/Siren

SIREN Scalable, Isotropic Recursive Column Multimodal Neural Architecture with Device State Recognition Use-Case

Primary LanguageJupyter NotebookMIT LicenseMIT

Siren

SIREN: A Scalable Isotropic Recursive Column Multimodal Neural Architecture with Device State Recognition Use-Case

Table of Contents

Introduction

Effective monitoring of device conditions and potential damage is a critical task in various industries, including manufacturing, healthcare, and transportation. The collection of data from multiple sources poses a challenge in achieving accurate device state recognition due to its complexity and variability. To address this challenge, we propose the use of multimodal data fusion through the combination of modalities, utilizing the concentration phenomenon, to establish appropriate decision boundaries between device state regions. We introduce Siren, a novel supervised multimodal, isotropic neural architecture with patch embedding, which effectively describes device states.

Overview

Problem_Formulation

Figure: A sample instance from Pentostreda that shows the importance of leveraging multimodal data for device state prediction.

The Siren uses the linearly embedded patches of the grouped signals, applies the isotropic architecture for representation retrieval, and uses TempMixer recurrent structure to map their temporal dependencies

In section Data section we present the Pentostreda : the publicly available and accessible multimodal device state recognition dataset as a new benchmark for multimodal industrial device state recognition.

Installation

Note that this work requires Python version 3.9 or later.

Install the dependencies from the requirements.txt with:

pip install -r requirements.txt

If you want to run the model on your GPU make sure to follow the installation instructions from Tensorflow.

To run .ipynb files you have to install Jupyter Notebook/JupyterLab.

In order to clone the repository to your local machine use this command

git clone https://github.com/hubtru/Siren.git

Usage

To use this project, follow these steps:

  1. Download the project files to your local machine.
  2. Choose the script that you want to use.

  1. Update the paths section in each notebook if you want they differ from the recommended setup.
  2. Change the variables section if desired.
  3. Run the script

Those Notebooks will run fine with the structure of the git repository. If you want to change dataset paths check the Data Structures section.

SIREN Colab Demo

The following table showcases the SIREN algorithm demonstrations for both unimodal and multimodal tasks, including their respective modalities, signals, tasks, and descriptions along with links to Colab notebooks.

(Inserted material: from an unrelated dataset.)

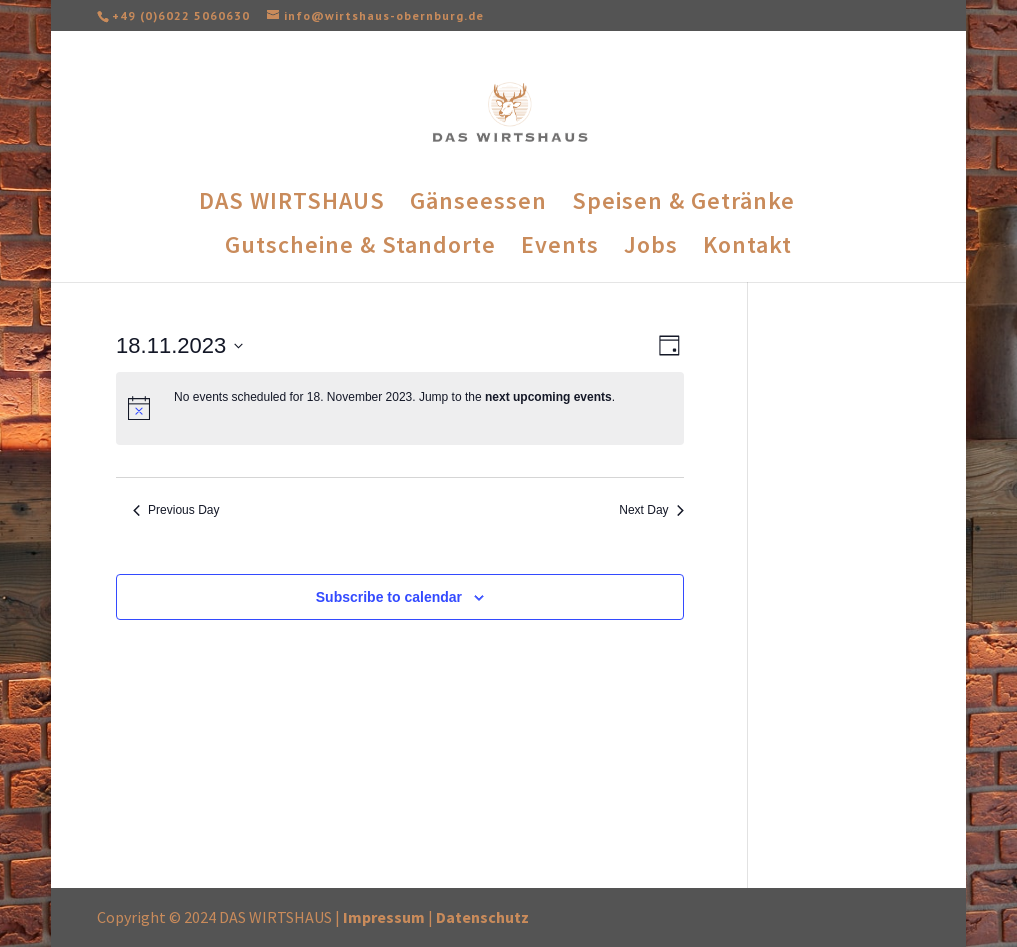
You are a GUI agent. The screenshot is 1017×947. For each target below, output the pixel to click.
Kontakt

Task Type Notebook Link Modalities
Classification Unimodal Colab Tool images
Classification Unimodal Colab Spectrogram images (Fx, Fy, Fz)
Classification Unimodal Colab Chip images
Classification Multimodal Colab Tool images, Spectrogram images (Fx, Fy, Fz)
Classification Multimodal Colab Spectrogram images (Fx, Fy, Fz), Chip images
Classification Multimodal Colab Tool images, Chip images
Classification Multimodal Colab Tool images, Spectrogram images (Fx, Fy, Fz), Chip images
Regression Unimodal Colab Tool images
Regression Unimodal Colab Spectrogram images (Fx, Fy, Fz)
Regression Unimodal Colab Chip images
Regression Multimodal Colab Tool images, Spectrogram images (Fx, Fy, Fz)
Regression Multimodal Colab Spectrogram images (Fx, Fy, Fz), Chip images
Regression Multimodal Colab Tool images, Chip images
Regression Multimodal Colab Tool images, Spectrogram images (Fx, Fy, Fz), Chip images

Hugging Face Space

Check out our demonstrator on Hugging Face Spaces.

Description Link Task
Siren Demonstrator Classification & Regression

Data

Pentostreda: Pento-modal Device State Recognition Dataset

Pentostreda is a five-modal data set collected from real-world milling processes over a span of seven weeks. It includes an RGB image of the milling tool, three-time series recordings of force signals, and an image that captures the metallic chips generated during the milling process. After every milling activity, an expert examined the tool's flank wear from a taken image to annotate the dataset. Depending on the observed tool wear, each instance was systematically categorized into one of three classes: new, usable, or dulled. As a result, we have created the multimodal dataset with labels, allowing us to solve the classification problem of the machine state.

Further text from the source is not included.